▸ Exercise goal: Nothing should be omitted: restate the full listing word for word.
══════════════════════════════
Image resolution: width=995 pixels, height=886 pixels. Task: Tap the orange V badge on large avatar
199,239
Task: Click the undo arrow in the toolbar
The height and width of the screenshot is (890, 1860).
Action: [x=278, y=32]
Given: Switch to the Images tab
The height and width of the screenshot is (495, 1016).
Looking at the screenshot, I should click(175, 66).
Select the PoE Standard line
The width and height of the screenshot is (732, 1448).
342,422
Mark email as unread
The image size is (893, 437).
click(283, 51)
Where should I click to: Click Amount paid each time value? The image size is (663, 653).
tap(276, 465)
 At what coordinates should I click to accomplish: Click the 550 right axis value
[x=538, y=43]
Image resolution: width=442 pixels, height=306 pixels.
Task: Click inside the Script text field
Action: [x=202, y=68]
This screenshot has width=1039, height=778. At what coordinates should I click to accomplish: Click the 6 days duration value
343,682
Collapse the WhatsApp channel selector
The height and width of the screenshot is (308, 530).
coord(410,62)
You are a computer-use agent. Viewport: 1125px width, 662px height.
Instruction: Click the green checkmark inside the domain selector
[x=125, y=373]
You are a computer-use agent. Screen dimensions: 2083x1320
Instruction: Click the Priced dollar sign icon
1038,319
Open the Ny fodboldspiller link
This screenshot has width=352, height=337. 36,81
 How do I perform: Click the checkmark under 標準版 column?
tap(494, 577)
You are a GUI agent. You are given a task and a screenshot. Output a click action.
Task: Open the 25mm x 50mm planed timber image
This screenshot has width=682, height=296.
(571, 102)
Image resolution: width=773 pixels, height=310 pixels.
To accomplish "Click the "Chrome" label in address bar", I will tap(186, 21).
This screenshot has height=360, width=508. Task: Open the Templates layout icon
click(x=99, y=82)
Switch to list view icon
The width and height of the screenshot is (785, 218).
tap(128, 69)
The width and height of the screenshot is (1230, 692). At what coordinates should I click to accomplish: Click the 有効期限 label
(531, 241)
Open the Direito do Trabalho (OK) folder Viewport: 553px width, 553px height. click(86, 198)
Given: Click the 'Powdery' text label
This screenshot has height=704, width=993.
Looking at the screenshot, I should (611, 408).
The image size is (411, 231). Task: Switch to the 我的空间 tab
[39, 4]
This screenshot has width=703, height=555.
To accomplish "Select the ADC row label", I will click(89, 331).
══════════════════════════════
▸ Answer section:
Image resolution: width=995 pixels, height=886 pixels. Task: Tap the orange V badge on large avatar
199,239
Task: Click the undo arrow in the toolbar
The height and width of the screenshot is (890, 1860).
Action: [x=278, y=32]
Given: Switch to the Images tab
The height and width of the screenshot is (495, 1016).
Looking at the screenshot, I should click(175, 66).
Select the PoE Standard line
The width and height of the screenshot is (732, 1448).
342,422
Mark email as unread
The image size is (893, 437).
click(283, 51)
Where should I click to: Click Amount paid each time value? The image size is (663, 653).
tap(276, 465)
 At what coordinates should I click to accomplish: Click the 550 right axis value
[x=538, y=43]
Image resolution: width=442 pixels, height=306 pixels.
Task: Click inside the Script text field
Action: [x=202, y=68]
This screenshot has width=1039, height=778. At what coordinates should I click to accomplish: Click the 6 days duration value
343,682
Collapse the WhatsApp channel selector
The height and width of the screenshot is (308, 530).
coord(410,62)
You are a computer-use agent. Viewport: 1125px width, 662px height.
Instruction: Click the green checkmark inside the domain selector
[x=125, y=373]
You are a computer-use agent. Screen dimensions: 2083x1320
Instruction: Click the Priced dollar sign icon
1038,319
Open the Ny fodboldspiller link
This screenshot has width=352, height=337. 36,81
 How do I perform: Click the checkmark under 標準版 column?
tap(494, 577)
You are a GUI agent. You are given a task and a screenshot. Output a click action.
Task: Open the 25mm x 50mm planed timber image
This screenshot has width=682, height=296.
(571, 102)
Image resolution: width=773 pixels, height=310 pixels.
To accomplish "Click the "Chrome" label in address bar", I will tap(186, 21).
This screenshot has height=360, width=508. Task: Open the Templates layout icon
click(x=99, y=82)
Switch to list view icon
The width and height of the screenshot is (785, 218).
tap(128, 69)
The width and height of the screenshot is (1230, 692). At what coordinates should I click to accomplish: Click the 有効期限 label
(531, 241)
Open the Direito do Trabalho (OK) folder Viewport: 553px width, 553px height. click(86, 198)
Given: Click the 'Powdery' text label
This screenshot has height=704, width=993.
Looking at the screenshot, I should (611, 408).
The image size is (411, 231). Task: Switch to the 我的空间 tab
[39, 4]
This screenshot has width=703, height=555.
To accomplish "Select the ADC row label", I will click(89, 331).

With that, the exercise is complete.